This winter, I have been able to try out some Nikwax products; and I am quite impressed. Our local liquidation store got in some of their stuff. That meant that I was able to pick up a range of their products at less than half price. When the time comes to replenish my stock, I should probably pay the going rate, but definitely take advantage of any sales.
I used their waterproofing wax for leather to restore an old pair of Danner Trophy boots. The boots were still waterproof due to the Gore-Tex liner, but the leather was absorbing water. My feet were not getting wet, but they were getting cold. After giving the boots a good clean and allowing them to dry thoroughly, I applied a coat of the cream, left it to soak in for a while, and then wiped off the excess with a cloth. The boots look and feel a lot better; and the leather repels water.

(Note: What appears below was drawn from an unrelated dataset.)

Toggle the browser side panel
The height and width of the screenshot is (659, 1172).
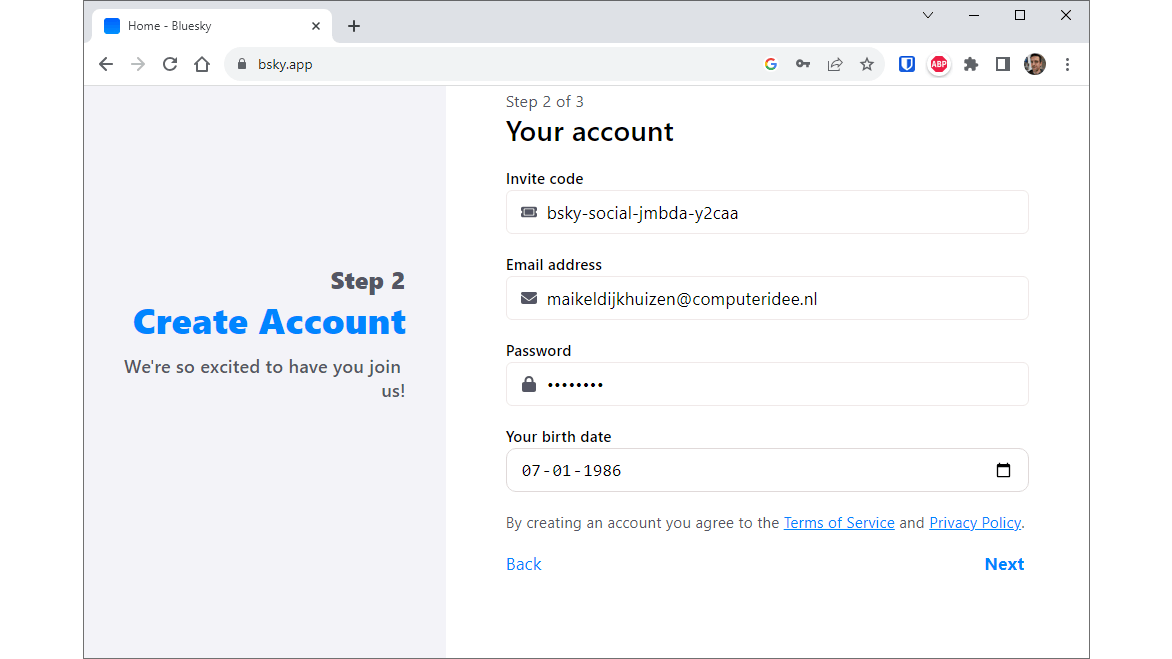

One thing to note about this wax cream is that it does separate a little in the tube. A good shake and some massaging of the tube are necessary before beginning to use this stuff.
My primary use for high-tech underwear (sorry, base layers) is hunting. I have the kind which keep one warm, yet kill odours. So, I tried the BaseWash. Not having enough garments of the base-layering nature to make up a load, I added a number of fleeces, and washed and dried the lot according to the instructions.
Everything came out of the dryer feeling soft. The fleeces were very much revived. The Basewash did a much better job than our usual detergent. The only concern that I have is that while unscented, the Basewash does have a smell to it. I could not detect that smell on the dried clothes themselves; however, I could smell it on the waistband of the longjohns and on the tape used to cover some seams on the fleeces. After a few hours of airing, the smell went away. I have yet to find out if it will come back with body heat.
The Nikwax products which I have used most are the Tech Wash and the TX.Direct Wash-In waterproofing liquid. I have used them on various Gore-Tex and Dry Plus products with great success. Even on the sueded fabric of the children’s coldweather gear, the water beads and sheds; and the micro-fleece lining of their bibs does not wick water up the legs. My wet weather hunting gear was greatly revived by this combination of products. It used to be that the lining of the jacket would hold perspiration and not allow it to pass through the breathable membrane. Recently I was out shovelling snow, wearing two layers of fleece and the rain gear. I was neither cold nor damp; and each layer was dry as I peeled off when I came inside.
There are two things about Nikwax products which any prospective purchaser should bear mind. The first is that the company likes to hide the directions for using its products under peel away labels. Sometimes there’s a little arrow in the corner to help you; other times there is not. The second is that their liquid products are very runny. If using a front loading washing machine, do not pull the little drawer all the way out when pouring in the liquids or you might find them running down the front of the machine. So, apart from the price, there isn’t much to complain about with this stuff.